While performing experiments, scientists may have a preference for one outcome over another, and so it is important to ensure that science as a whole can eliminate this bias. This can be achieved by careful experimental design, transparency, and a thorough peer review process of the experimental results as well as any conclusions.After the results of an experiment are announced or published, it is normal practice for independent researchers to double-check how the research was performed, and to follow up by performing similar experiments to determine how dependable the results might be.
Once a hypothesis has survived testing, it may become adopted into the framework of a scientific theory. This is a logically reasoned, self-consistent model or framework for describing the behavior of certain natural phenomena. A theory typically describes the behavior of much broader sets of phenomena than a hypothesis—commonly, a large number of hypotheses can be logically bound together by a single theory. These broader theories may be formulated using principles such as parsimony (traditionally known as "Occam's Razor"). They are then repeatedly tested by analyzing how the collected evidence (facts) compares to the theory.

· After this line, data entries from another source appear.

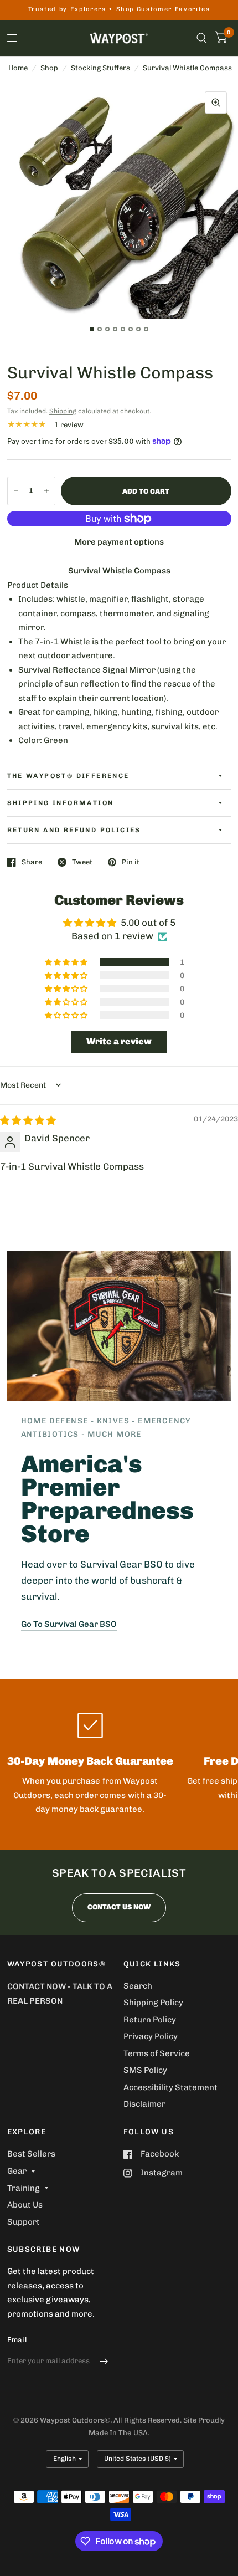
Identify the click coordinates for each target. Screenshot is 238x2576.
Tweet (82, 862)
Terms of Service (156, 2053)
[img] (28, 1120)
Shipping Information (60, 803)
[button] (67, 962)
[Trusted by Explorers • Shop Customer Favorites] (119, 9)
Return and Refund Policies (74, 830)
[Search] (202, 38)
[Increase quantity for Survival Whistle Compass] (46, 491)
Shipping (62, 411)
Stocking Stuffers (100, 68)
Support (23, 2222)
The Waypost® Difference (68, 776)
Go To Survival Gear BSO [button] (69, 1624)
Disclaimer (144, 2104)
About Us (25, 2205)
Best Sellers (31, 2154)
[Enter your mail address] (104, 2361)
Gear (17, 2171)
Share (32, 862)
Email (17, 2340)
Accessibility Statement (170, 2087)
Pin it (130, 862)
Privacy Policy (150, 2036)
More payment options (119, 542)
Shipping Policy (153, 2002)
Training (23, 2188)
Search (137, 1986)
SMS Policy (145, 2070)
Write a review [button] (119, 1041)
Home (18, 68)
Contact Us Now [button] (119, 1907)
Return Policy (149, 2020)
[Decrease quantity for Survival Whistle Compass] (16, 491)
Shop (49, 68)
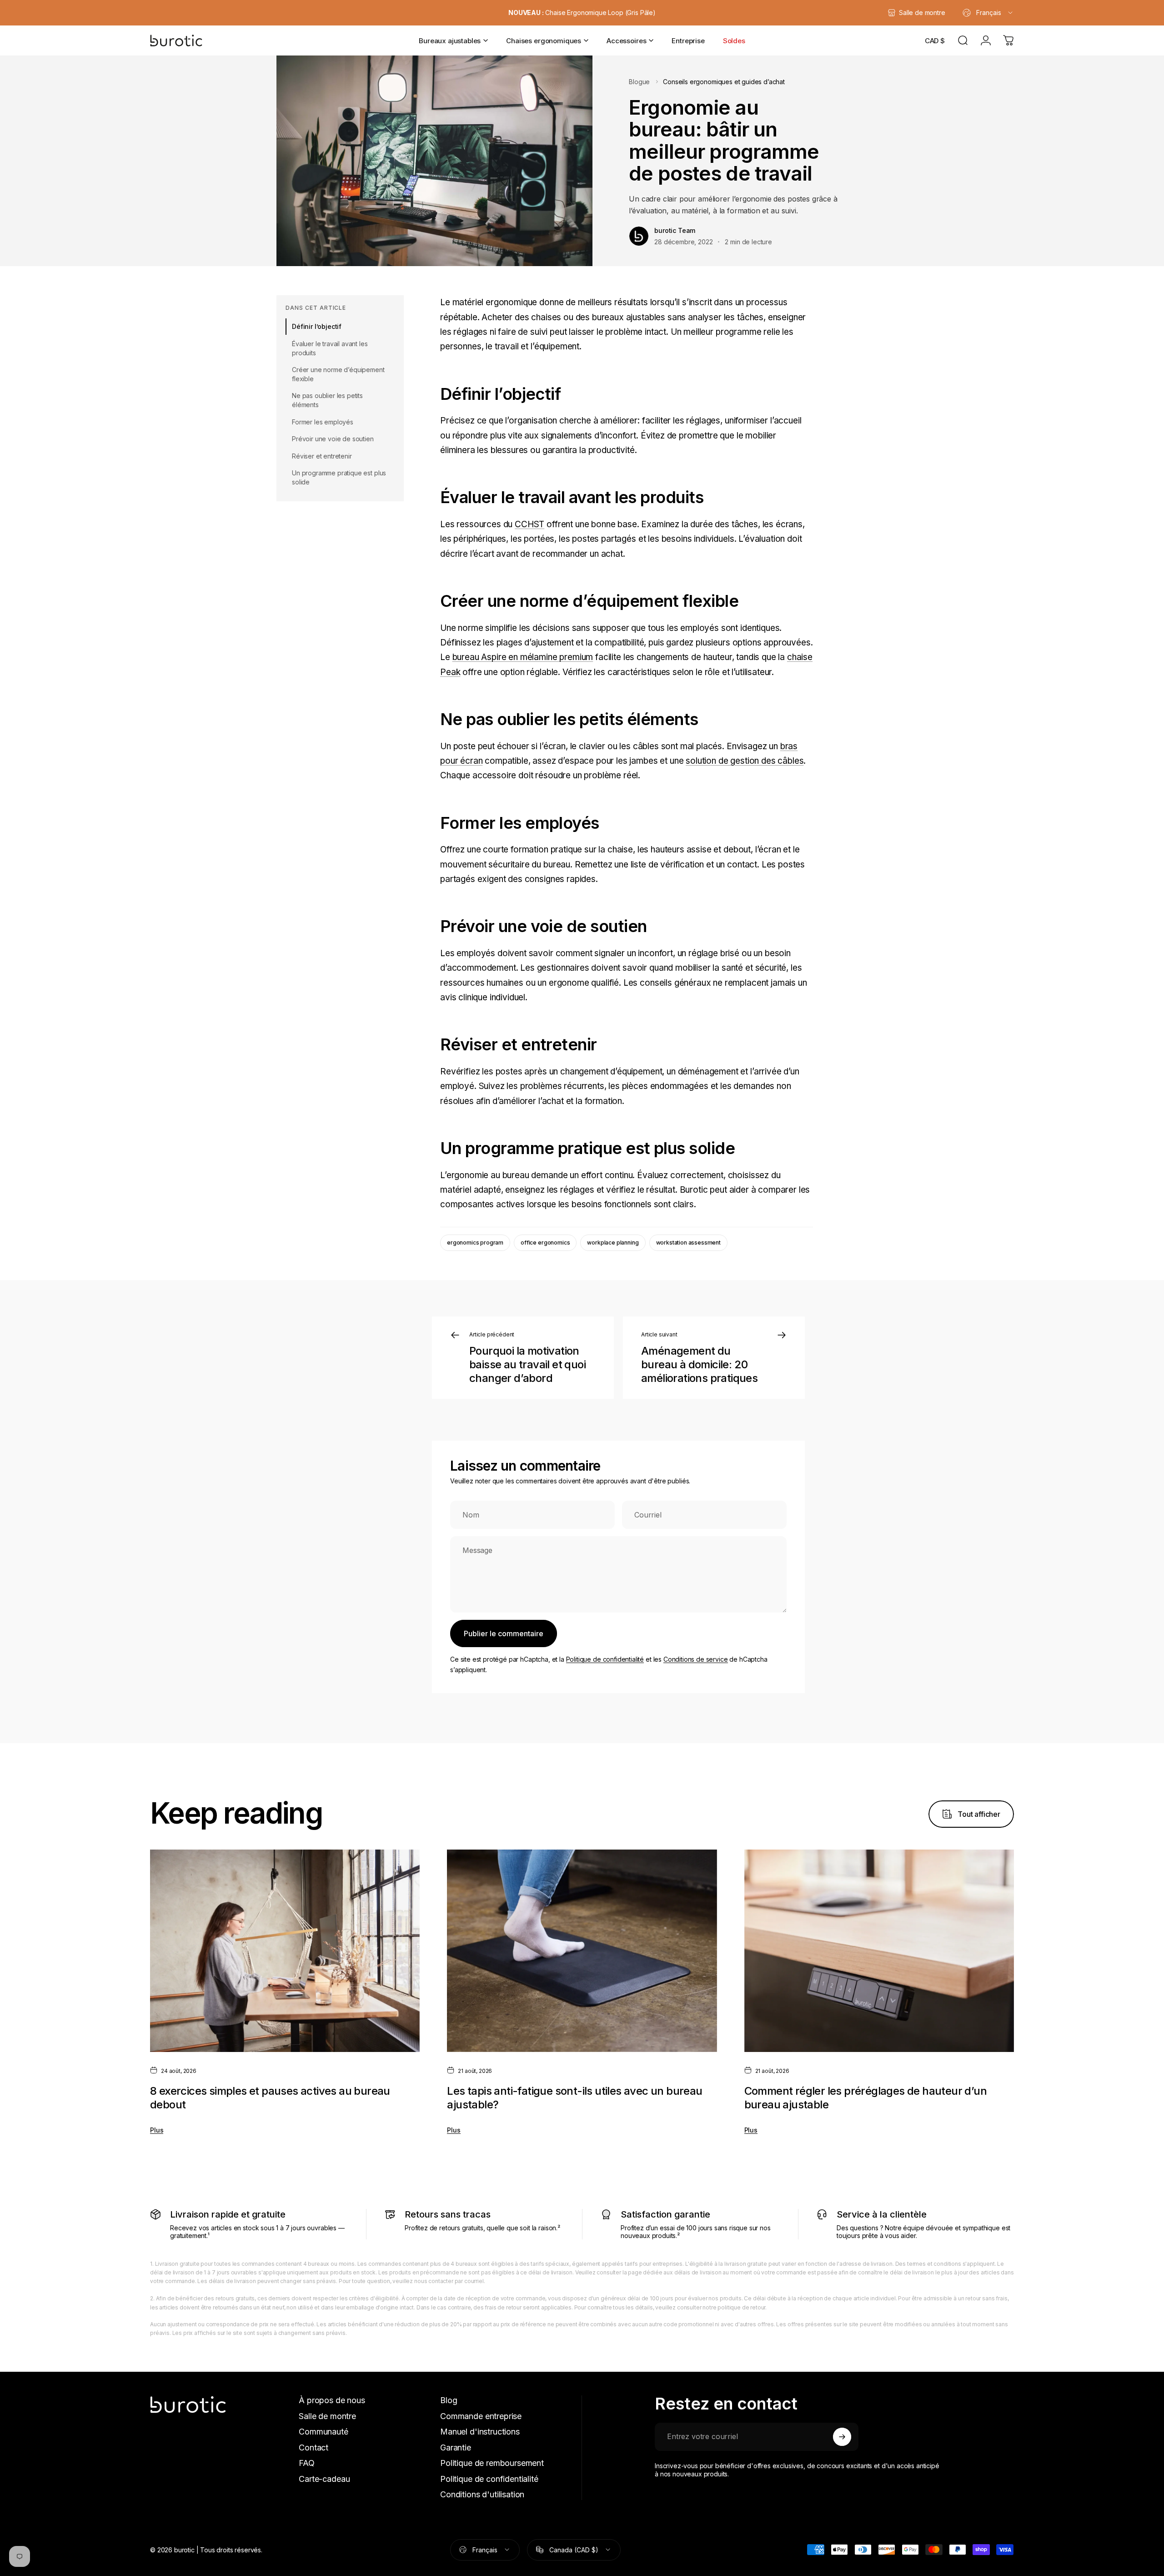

Theories very rarely result in vast changes in our understanding. Indeed it may be the media's overuse of words like "breakthrough" that leads the public to imagine that science is constantly proving everything it thought was true to be false. While there are such famous cases as the Theory of relativity that required a complete reconceptualization, these are extreme exceptions. Knowledge in science is gained by a gradual synthesis of information from different experiments and even across different domains of science, more like a climb than a leap. It should be noted that all theories vary in both the extent to which they have been tested and verified, as well as their acceptance in the scientific community. For example, heliocentric theory, the theory of evolution, and germ theory still bear the name "theory" even though, in practice, they are considered factual.